L’idée de construire une toilette sèche a germé dans l’esprit de l’association culturelle partenaire « Welldone » dès son premier événement public se déroulant en montagne par une soirée festive, près de Freydières en Belledonne. Recevant un certain nombre de personnes, nous nous devions de répondre à la question des besoins naturels afin de laisser les lieux propres et respecter la beauté du site. Avec une tonnelle et des matériaux de récupération, nous avons monté des petites toilettes sèches provisoires. La gestion des déchets n’a pas eu lieu car les excréments et la sciure ont étés enfouis. Un an et demi plus tard, toujours soucieux de cette donnée sanitaire récurrente dans les événements musicaux et artistiques, nous avons pris l’initiative de concevoir et de fabriquer des toilettes sèches. Les questionnements fonctionnels, esthétiques et structurels soulevés par le sujet de l’exercice nous ont permis d’intégrer la création de ce prototype à une recherche approfondie au sujet des toilettes sèches. 

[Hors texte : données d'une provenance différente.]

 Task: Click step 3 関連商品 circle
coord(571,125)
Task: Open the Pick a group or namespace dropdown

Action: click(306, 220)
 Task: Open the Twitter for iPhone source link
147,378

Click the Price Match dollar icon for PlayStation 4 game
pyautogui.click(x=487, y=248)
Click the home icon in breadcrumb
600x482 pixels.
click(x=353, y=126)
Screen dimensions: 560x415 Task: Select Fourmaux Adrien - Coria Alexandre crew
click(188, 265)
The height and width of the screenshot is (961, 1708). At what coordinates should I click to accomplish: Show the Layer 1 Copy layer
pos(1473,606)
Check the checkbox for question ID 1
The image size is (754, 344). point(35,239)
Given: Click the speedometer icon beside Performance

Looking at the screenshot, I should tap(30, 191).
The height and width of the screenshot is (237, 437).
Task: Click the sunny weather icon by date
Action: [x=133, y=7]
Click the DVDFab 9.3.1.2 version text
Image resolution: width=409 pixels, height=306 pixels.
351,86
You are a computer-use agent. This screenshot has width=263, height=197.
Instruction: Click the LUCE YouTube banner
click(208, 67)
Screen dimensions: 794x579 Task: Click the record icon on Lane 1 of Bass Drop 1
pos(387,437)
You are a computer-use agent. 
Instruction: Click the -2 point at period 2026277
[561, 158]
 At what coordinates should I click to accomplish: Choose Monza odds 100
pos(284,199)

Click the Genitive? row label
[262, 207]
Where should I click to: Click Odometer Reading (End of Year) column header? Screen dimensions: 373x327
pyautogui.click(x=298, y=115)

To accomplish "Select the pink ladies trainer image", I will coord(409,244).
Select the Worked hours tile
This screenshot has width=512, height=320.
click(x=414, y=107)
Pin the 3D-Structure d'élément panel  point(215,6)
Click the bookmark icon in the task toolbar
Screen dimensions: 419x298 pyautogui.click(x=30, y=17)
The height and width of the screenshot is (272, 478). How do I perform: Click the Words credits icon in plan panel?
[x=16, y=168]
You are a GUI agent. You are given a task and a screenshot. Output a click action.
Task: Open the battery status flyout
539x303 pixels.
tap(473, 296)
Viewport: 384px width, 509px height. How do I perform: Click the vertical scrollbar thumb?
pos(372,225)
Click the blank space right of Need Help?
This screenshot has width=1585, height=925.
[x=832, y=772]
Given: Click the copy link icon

Projetant dès lors d’installer les toilettes dans l’espace public et d’en tester l’usage, notre envie a été dans un premier temps de concevoir une version démontable faite d’éléments simples et amovibles. La question du transport s’est posée et la nécessité de déplacer le modèle en camion.

Afin de répondre à cet enjeux, nous avons pu faire la  récupération d’une charrette à vélo en acier destinée aux déchets. Celle-ci, après vérifications faites grâce au corps, pouvait convenir de par sa taille pour l’usage auquel elle était destinée. L’objet était abîmé par la rouille, il a fallu le remettre en état. Brossage, soudure d’éléments de renfort et peinture métallique ont été nécessaires. Dès lors, en manipulant l’assemblage d’acier des heures durant, nous nous sommes familiarisé avec ses dimensions, ses accroches, son poids, son équilibre et les possibilités offertes par les éléments le constituant. Cet assemblage de métal nous a donné la base, une entrée, un point de départ.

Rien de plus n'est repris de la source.